I said awhile back, either in blog form or in verbal form to some audience that my triathlon training for next year would begin when T finished her tri this year. I am very proud she accomplished a triathlon; now it's my turn to bust my ass and get it done.
My extremely basic plan right now is strength training and basic running, swimming, and cycling form throughout the rest of the year. January, February and March will see more focus on specific goals. April and May will be brick training and more goal achieving, and June = tri. So yes, crude, but nonetheless, it's a starting point.
On the flight up to Seattle, I had quite a bit of time to ponder why I actually want to do a tri. I've been reading that you should have a reason for doing it. I don't want to be like Theresa's friends who just do it for the sake of doing it, or 90% of the DH's out at the Tri for the Cure. I want to have purpose.
Some of my "reasons" are childish and stupid, like saying fuck you to all the bastards that said I would never achieve something like this or who called me fat back in the day. Part of me wants to really rub it in to my fat ex-girlfriend, who continues to go the wrong way in terms of weight. And then there's the mental part of it, the challenge, that appeals to me.
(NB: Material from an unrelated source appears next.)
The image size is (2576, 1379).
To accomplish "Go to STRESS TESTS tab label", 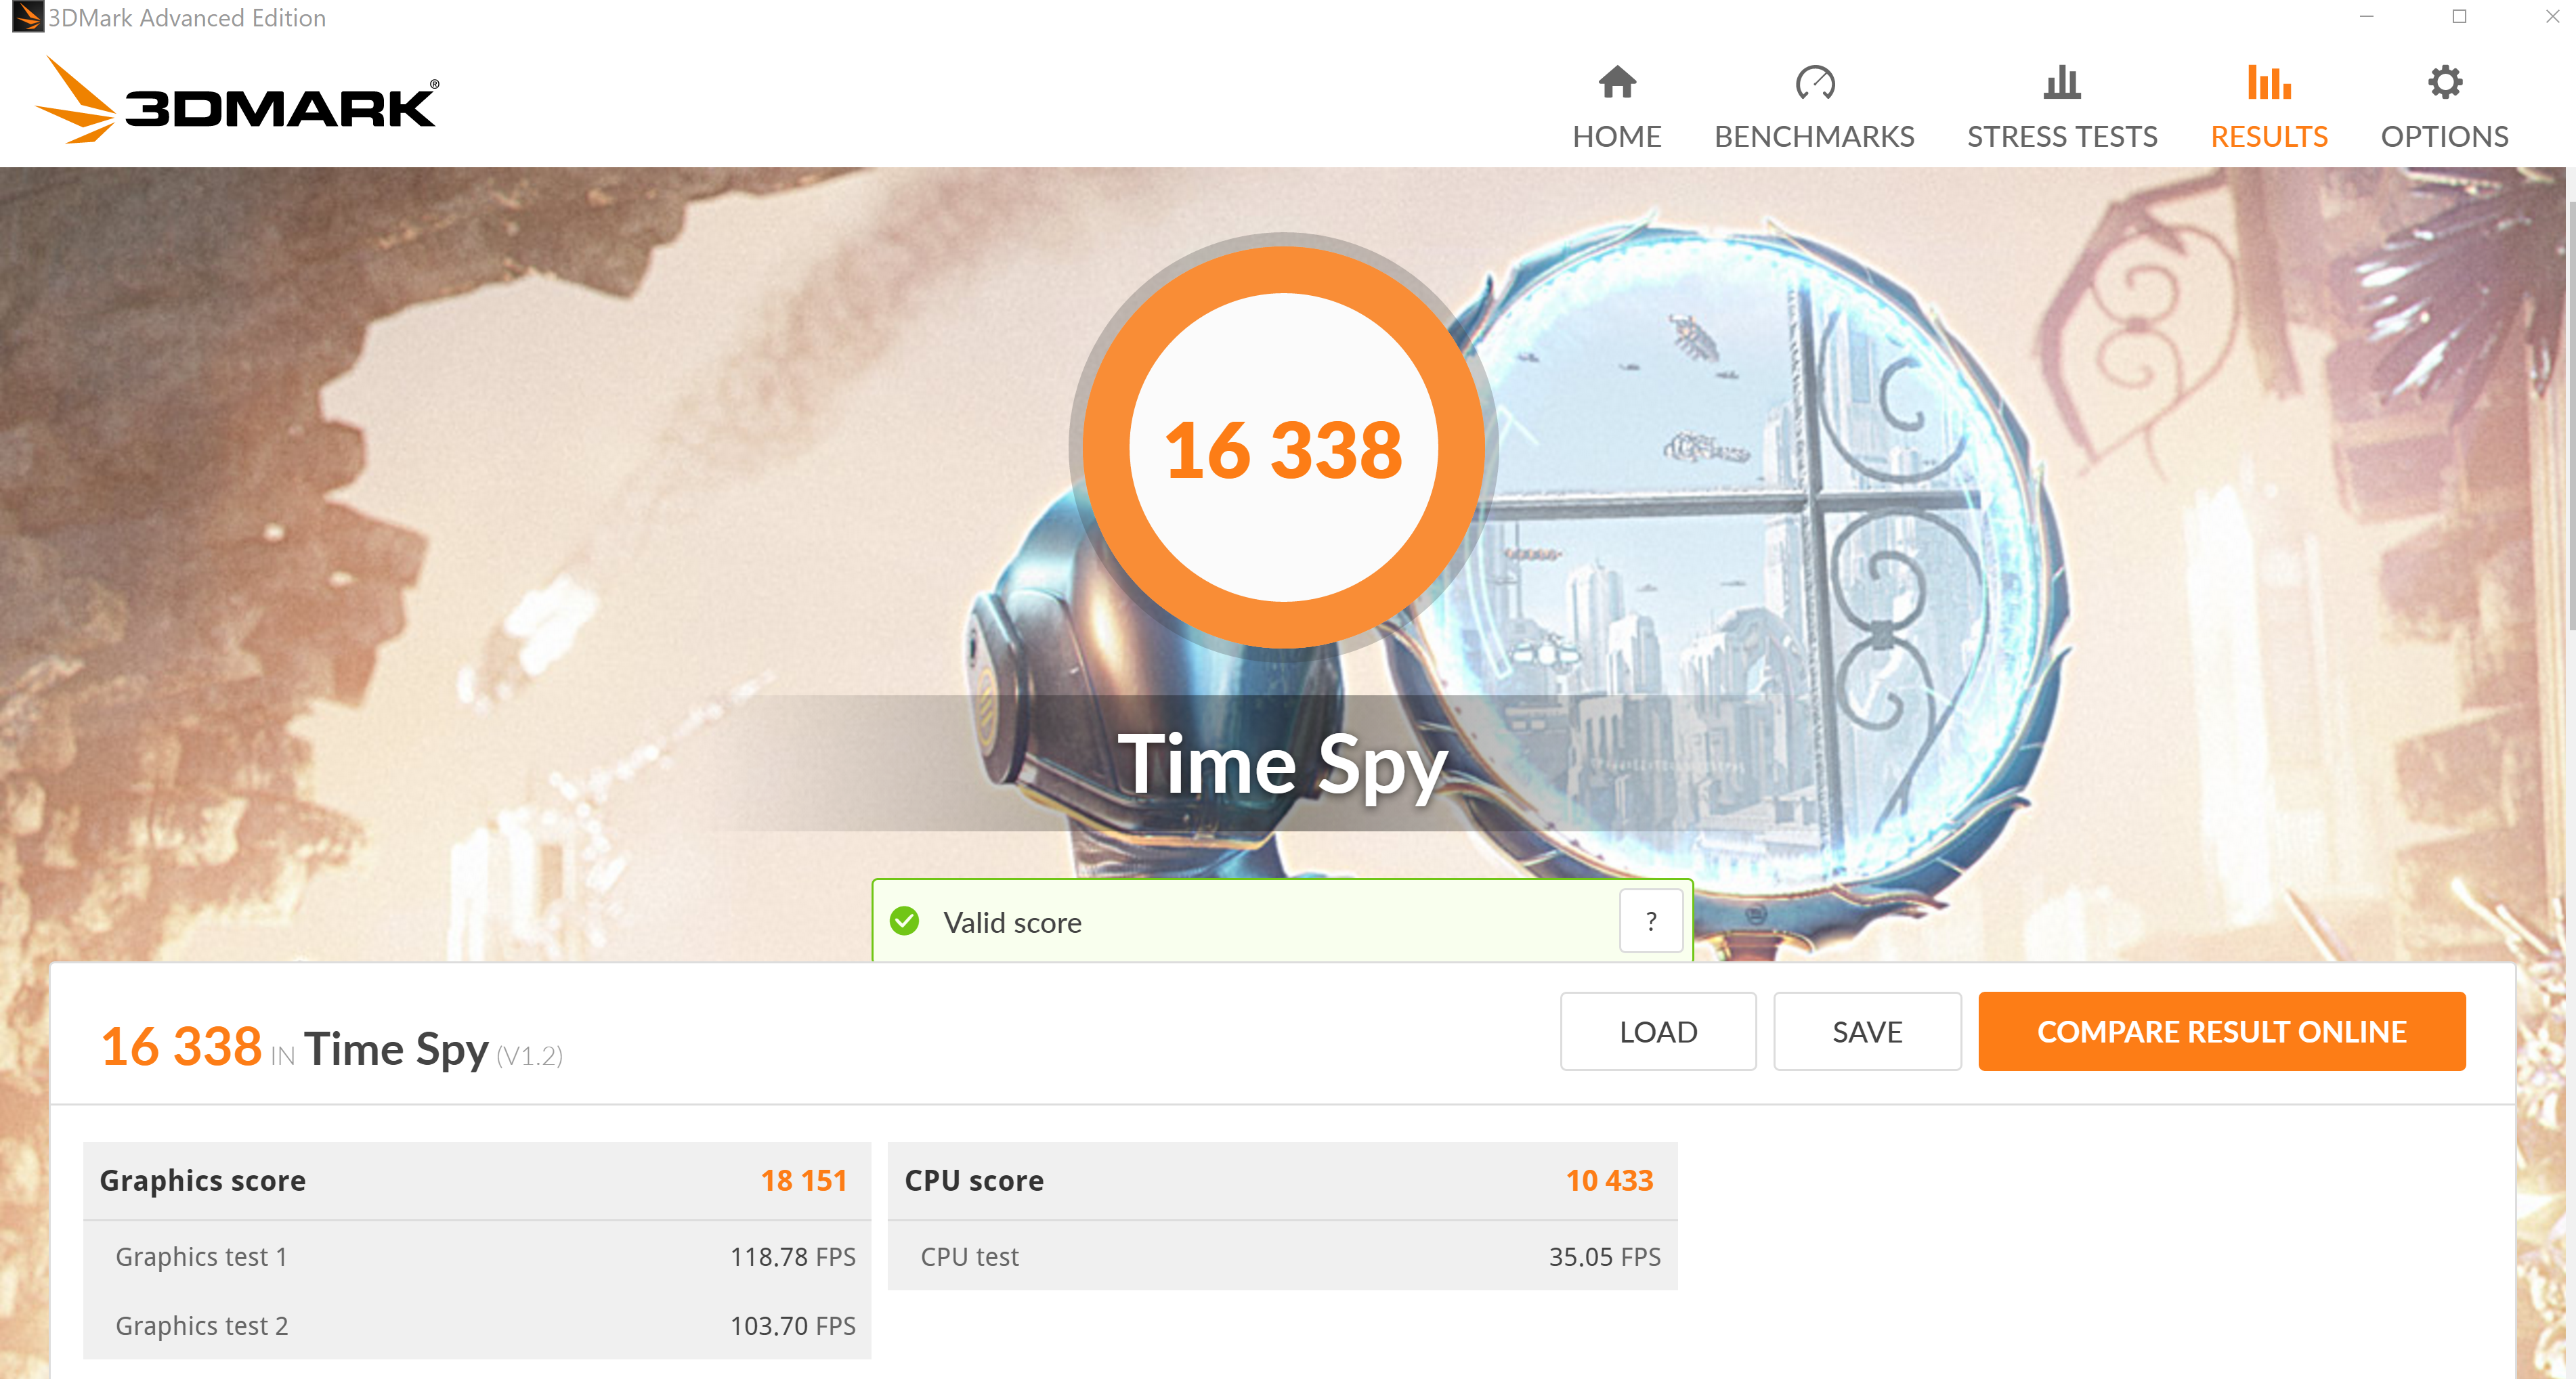I will (x=2062, y=136).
I think that's what my reason is. It's a form of discipline. It's not something that someone is just going to hand to me. To achieve a good time in this race, I'm going to have work hard. I'm going to have to overcome mental obstacles, and that stupid bastard of a critic that will always be at my side telling me I can't do it.
Anyway, now that I have a purpose for beating myself to utter hell, I went to the gym today with Theresa and got in some good upper body work before I left for Seattle. I clipped out a workout from Mens Health and followed it. Simple, but painful. Dumbbell quats with a jump, seated rows, dumbbell burpees, and this things where you laid down on your back and did a situp. 3 sets of each, then repeat, with minimal rest in between. I finished it off with a couple minutes of recumbent bike.
My arms felt tired, but good. I left for Seattle with a little pain which is what I was looking for.
After all, there's a large mental obstacle to climb here.